Мы шли, должно быть, очень долго. Вдруг спутник крепко дернул к себе мою руку, и, едва приподняв глаза, я увидел свет из крохотного окна. Мы долго кричали и стучали в калитку. Нас не слышали. Затем к нам вышел человек.
Сакля висела над обрывом. Под ее балконом было километра полтора воздуха. Старик хозяин, в бараньей шубе, наброшенной поверх белья, провел нас крохотным двориком на открытый балкон и попросил подождать.
— Сейчас кунацкую откроет, — объяснил мне спутник. — Не отходите от меня. Еще провалитесь куда-нибудь.
Балкон дрожал и покачивался. Что-то хлестало по перилам снаружи.
— Перед балконом сад? — спросил я.
— Какой сад? Чистый воздух на километр вниз.
— А что же это бьет в перила балкона?
— Где бьет? — и, не зная, что ответить, он спросил у хозяина, который осторожно приоткрыл нам дверь в кунацкую.
Тот сказал:
— Ветер.
Мы вошли. Маленькая лампочка неуверенно осветила комнату дрожащим огоньком. Кинжалы и пистолеты, красиво развешанные на стене, качались не переставая. Фотографии двух молодых людей в черкесках с красными бантами на груди стучали в стену своими деревянными рамами, а в третьей раме терлись одна об другую две открытки с видами Пятигорска.
Хозяин был молчаливо вежлив. Он подал нам два одеяла, две подушечки без наволочек. Спутник мой болтал что-то о горском гостеприимстве, о чести. Из соседней комнатки доносился чей-то бессвязный шопот.
— Если кушать будете, я сейчас подниму старуху. Немножко больная лежит.
— Спасибо, спасибо! Только лечь и больше ничего, — говорили мы, хватая вещи из рук хозяина.
— Погода больно тяжелый, — сказал хозяин с твердым акцентом аварца.
Мы легли. Ночь не успокаивалась. Ветер делался все бедственнее. С пронзительным свистом старался он стащить саклю в пропасть, и старые полы трещали, и что-то сыпалось с потолка, и дрожали, готовые лопнуть, стекла окон.
А в соседней комнате раздавался тихий старушечий шопот, как бред в жару или как молитва.
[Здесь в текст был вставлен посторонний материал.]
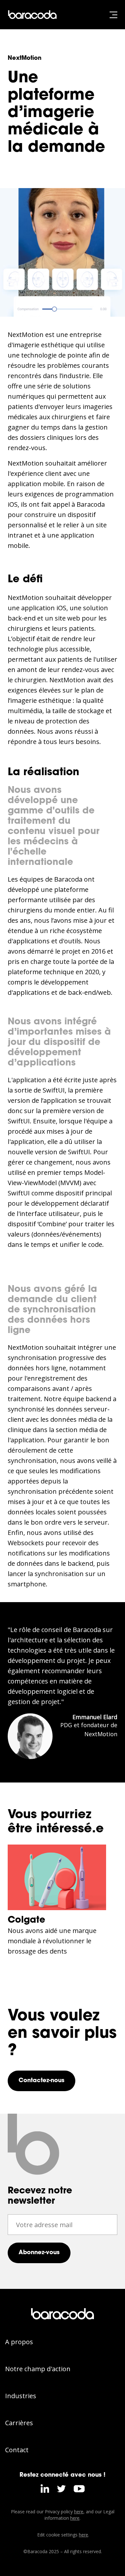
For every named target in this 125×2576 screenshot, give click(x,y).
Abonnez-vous (39, 2253)
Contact (17, 2449)
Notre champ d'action (38, 2368)
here (78, 2511)
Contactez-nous (41, 2081)
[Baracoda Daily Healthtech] (34, 14)
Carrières (19, 2422)
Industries (20, 2395)
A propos (19, 2341)
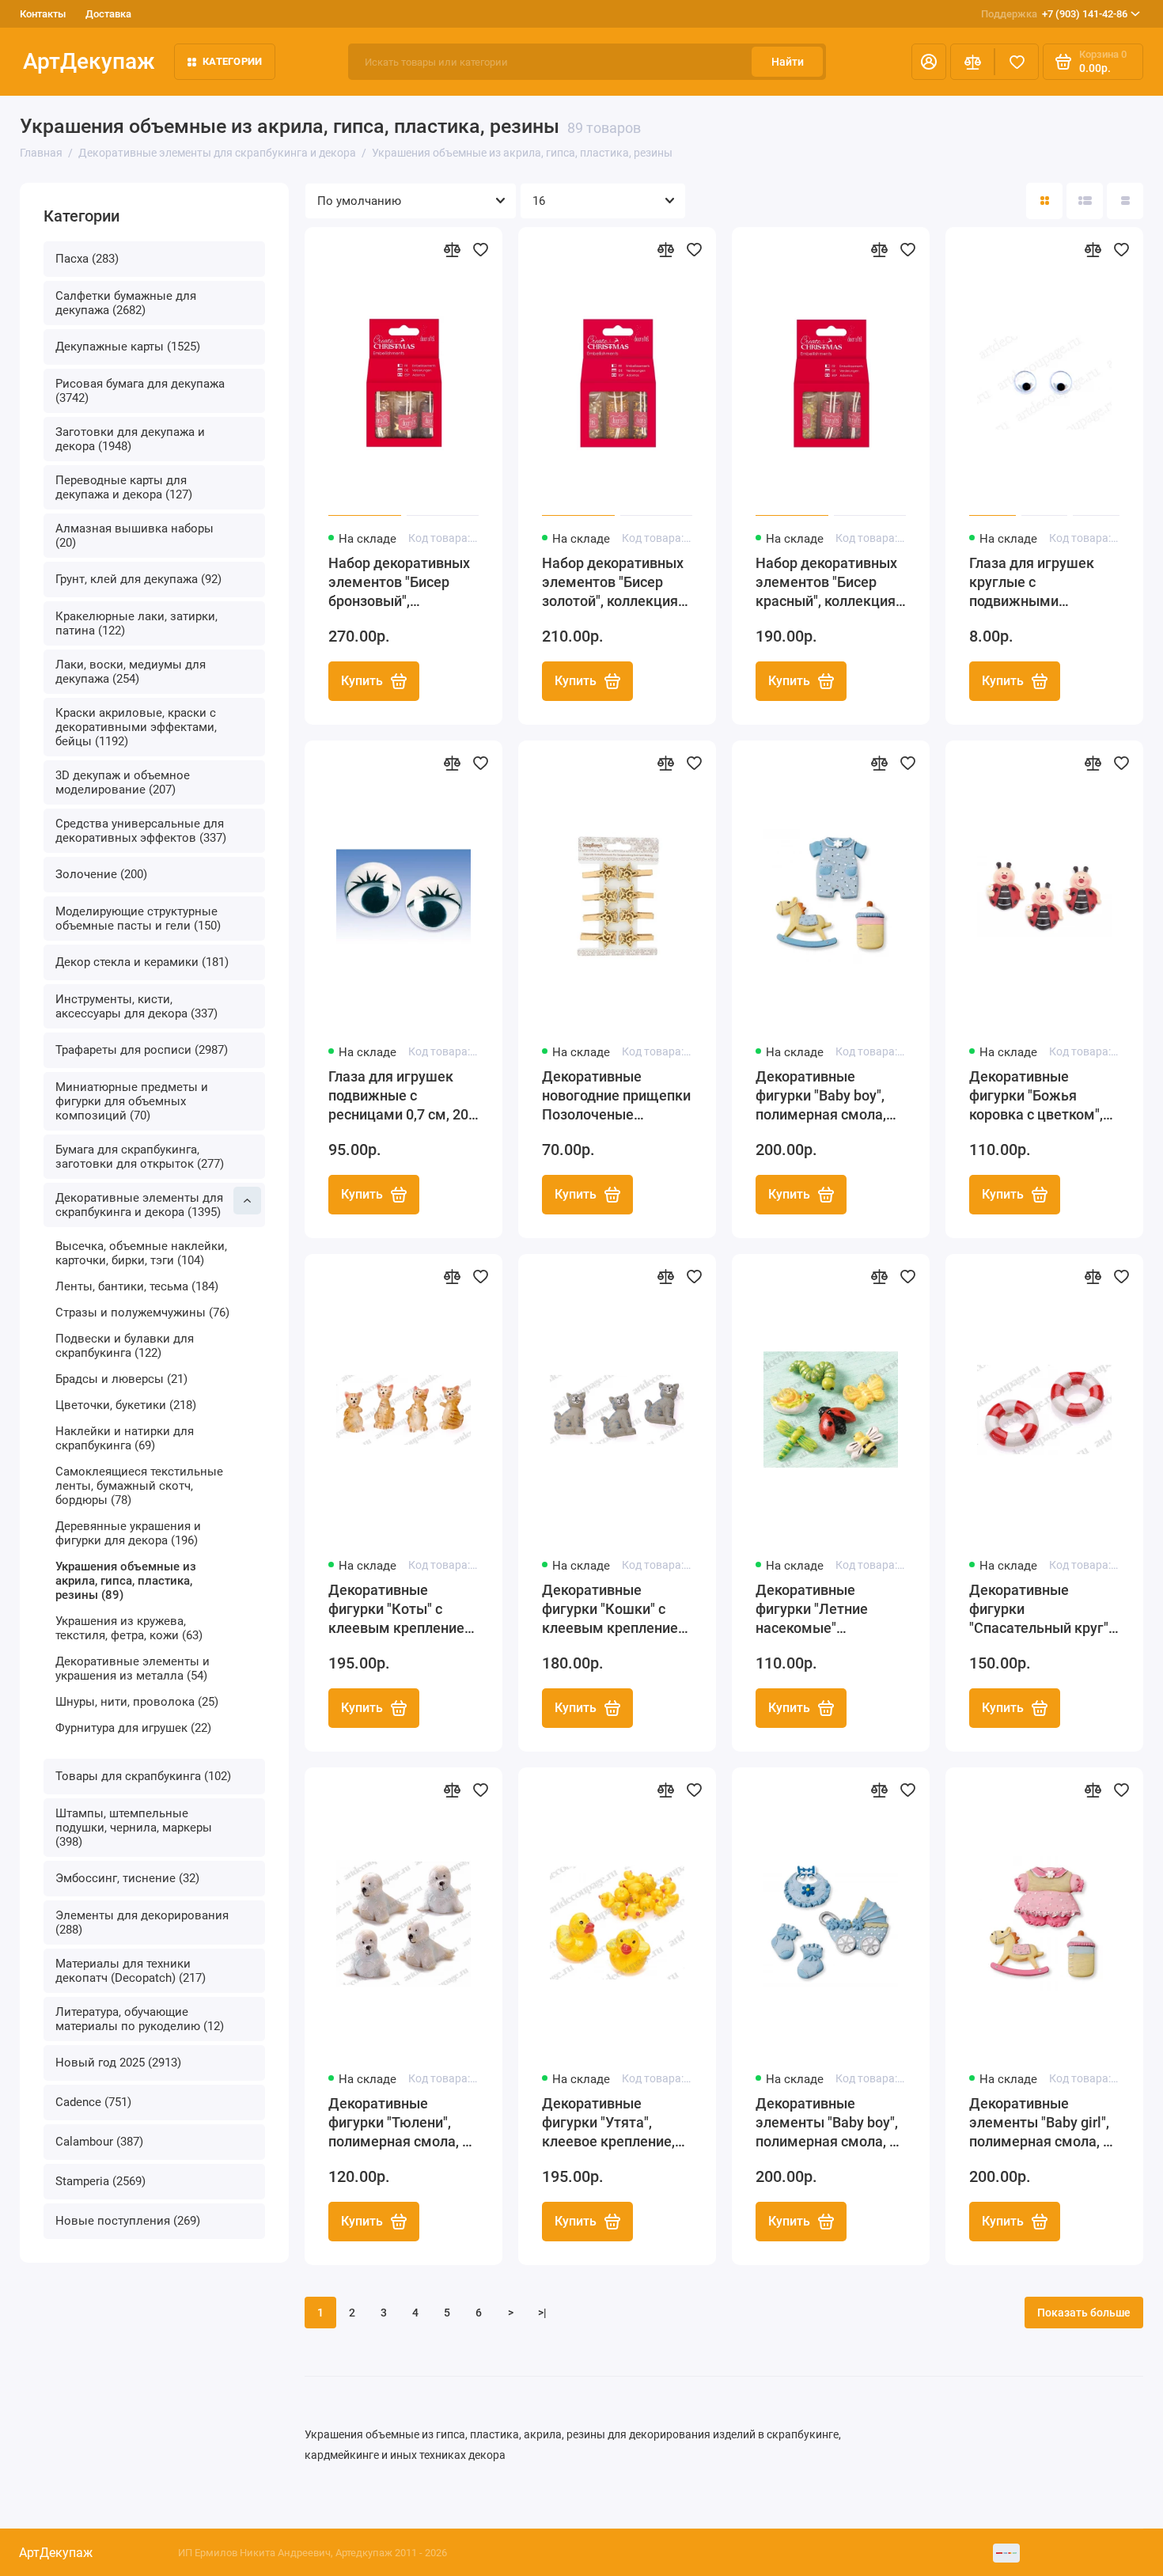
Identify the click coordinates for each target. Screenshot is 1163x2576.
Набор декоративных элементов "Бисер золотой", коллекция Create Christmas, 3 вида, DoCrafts (613, 583)
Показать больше (1084, 2312)
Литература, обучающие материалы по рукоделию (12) (139, 2019)
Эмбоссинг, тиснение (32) (127, 1878)
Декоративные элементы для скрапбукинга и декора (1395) (139, 1205)
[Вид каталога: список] (1084, 201)
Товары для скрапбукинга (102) (143, 1776)
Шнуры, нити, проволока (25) (136, 1702)
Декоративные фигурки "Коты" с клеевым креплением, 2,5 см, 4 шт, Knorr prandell (403, 1610)
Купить (362, 680)
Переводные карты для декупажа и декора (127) (123, 487)
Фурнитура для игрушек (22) (133, 1728)
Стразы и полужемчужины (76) (142, 1312)
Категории (232, 61)
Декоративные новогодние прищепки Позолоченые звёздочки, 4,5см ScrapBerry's (616, 1096)
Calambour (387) (99, 2142)
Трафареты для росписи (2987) (141, 1050)
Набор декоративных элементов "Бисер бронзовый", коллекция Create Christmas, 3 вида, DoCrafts (399, 583)
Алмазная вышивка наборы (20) (134, 535)
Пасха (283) (87, 259)
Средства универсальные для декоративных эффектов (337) (140, 830)
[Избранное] (1016, 62)
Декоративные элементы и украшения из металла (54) (132, 1668)
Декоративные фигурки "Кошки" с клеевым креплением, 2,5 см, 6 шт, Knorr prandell (617, 1610)
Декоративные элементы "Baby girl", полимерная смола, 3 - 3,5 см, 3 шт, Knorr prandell (1044, 2123)
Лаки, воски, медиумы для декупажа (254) (130, 671)
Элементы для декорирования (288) (142, 1922)
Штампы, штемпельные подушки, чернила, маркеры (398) (133, 1827)
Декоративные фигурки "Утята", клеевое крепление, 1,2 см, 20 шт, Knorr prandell (608, 2123)
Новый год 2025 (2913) (118, 2062)
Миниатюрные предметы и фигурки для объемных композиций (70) (131, 1101)
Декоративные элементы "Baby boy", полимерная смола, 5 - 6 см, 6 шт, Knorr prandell (830, 2123)
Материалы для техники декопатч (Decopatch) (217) (130, 1971)
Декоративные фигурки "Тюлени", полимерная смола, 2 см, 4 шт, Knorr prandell (403, 2123)
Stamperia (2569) (100, 2181)
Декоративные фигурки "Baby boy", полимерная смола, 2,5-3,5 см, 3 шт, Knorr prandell (826, 1096)
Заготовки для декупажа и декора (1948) (130, 439)
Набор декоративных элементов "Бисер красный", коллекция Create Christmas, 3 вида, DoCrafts (826, 583)
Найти (787, 61)
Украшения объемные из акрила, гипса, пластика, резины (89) (125, 1580)
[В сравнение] (451, 249)
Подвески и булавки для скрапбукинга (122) (124, 1346)
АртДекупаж (89, 61)
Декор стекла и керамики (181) (142, 962)
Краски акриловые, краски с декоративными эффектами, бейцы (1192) (136, 727)
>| (542, 2312)
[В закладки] (480, 249)
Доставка (108, 14)
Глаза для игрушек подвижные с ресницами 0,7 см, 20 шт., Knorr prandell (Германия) (398, 1096)
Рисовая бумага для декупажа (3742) (140, 391)
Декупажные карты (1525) (127, 346)
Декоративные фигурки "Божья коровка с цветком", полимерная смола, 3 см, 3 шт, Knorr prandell (1044, 1096)
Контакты (43, 14)
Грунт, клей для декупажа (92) (138, 579)
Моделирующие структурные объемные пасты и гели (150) (138, 918)
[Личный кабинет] (928, 62)
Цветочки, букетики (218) (125, 1405)
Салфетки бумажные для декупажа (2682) (125, 303)
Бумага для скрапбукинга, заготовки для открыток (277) (139, 1156)
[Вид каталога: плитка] (1044, 201)
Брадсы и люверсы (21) (121, 1379)
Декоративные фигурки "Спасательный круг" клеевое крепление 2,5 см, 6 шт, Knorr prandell (1038, 1610)
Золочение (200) (101, 874)
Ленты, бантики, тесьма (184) (136, 1286)
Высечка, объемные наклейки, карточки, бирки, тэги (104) (141, 1253)
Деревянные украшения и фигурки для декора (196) (128, 1533)
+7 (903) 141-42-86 (1054, 14)
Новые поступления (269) (127, 2221)
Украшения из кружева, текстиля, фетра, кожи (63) (129, 1628)
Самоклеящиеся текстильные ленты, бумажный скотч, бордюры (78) (139, 1485)
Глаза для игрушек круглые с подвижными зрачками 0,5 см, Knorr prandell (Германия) (1044, 583)
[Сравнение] (972, 62)
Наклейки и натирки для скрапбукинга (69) (124, 1438)
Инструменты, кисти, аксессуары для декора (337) (136, 1006)
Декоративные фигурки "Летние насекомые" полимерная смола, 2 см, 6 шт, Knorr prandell (831, 1610)
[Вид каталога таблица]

Не спалось. Я долго вздыхал и ворочался. Не спал и спутник мой. И несколько раз мы вскакивали, готовые выскочить из сакли, и прислушивались к тому, как ветер ломает старое дерево балкона.
— Хозяин, хозяин! Это не шофер ли наш стучит в калитку?
— Ветер это, — отвечал хозяин из другой комнаты.
Обессилев и отчаявшись вырваться из жуткого плена этой ночи, спутник мой, наконец, захрапел грустным тихим свистом, как сверчок.
А я все не спал, ворочался и курил, и вскакивал в испуге.
И вот старый хозяин встал и подошел ко мне. Пошарив рукой по полу, он, кряхтя, сел у моего одеяла на скрещенных ногах.
— Ветер идет, рассказ несет, — задумчиво сказал он.
Он хотел угостить меня беседой по всем правилам гостеприимства. Вздохнул. Почесал волосатую грудь.
— Вот я тебе один случай расскажу. Это было в одном ауле, далеко отсюда, когда с Деникиным воевали. Ну, вот так дело было. Слушай. Аул был кругом партизанский, красный, только два дома белыми были, но эти дома уничтожили. Одна женщина, Патимат (ее муж и два сына у красных воевали, а младший в городской школе учился), первая предложила убить белых и сакли разрушить, — и сделали так. Потом в соседних аулах тоже стали белых выгонять и уничтожать. С того аула пример взяли.
И вдруг слух прошел — младший сын этой Патимат у белых служит. Сначала думали — так это, один разговор. Но скоро люди увидели этого младшего в белой форме. Позор на семью, на весь аул!
Отец, когда узнал, седой стал. Братья папахи на глаза надвинули. Ну, ничего, воюют. Отец уже орден имеет, старший тоже имеет, второй два раза отличился — все хотят позор смыть.
Ну, время идет, идет — и вот опять хабар пришел: младший сын раненый домой вернулся. «Куда домой? Разве у изменников дом бывает?» — отец только эти слова и сказал, когда услышал о младшем, и скоро люди донесли их до аула, и Патимат тоже их услыхала.
Младший тоже их услыхал от людей; но ничего, ходит, спит, молоко кушает. Об этом тоже слух побежал из аула в отряд, и когда до отца дошел, он так сказал: «Кажется, дома у нас не стало. Кажется мне, говорит, там порядок не крепкий. Мать дом позорит. Надо отпуск взять, на два дня поехать».
Патимат скоро узнала, что хозяин едет домой. Сразу поняла, что это значит.
В наших местах, товарищ, народ простой, совесть чистой должна быть. Совести не иметь хуже всего. Бессовестный — это бессовестный!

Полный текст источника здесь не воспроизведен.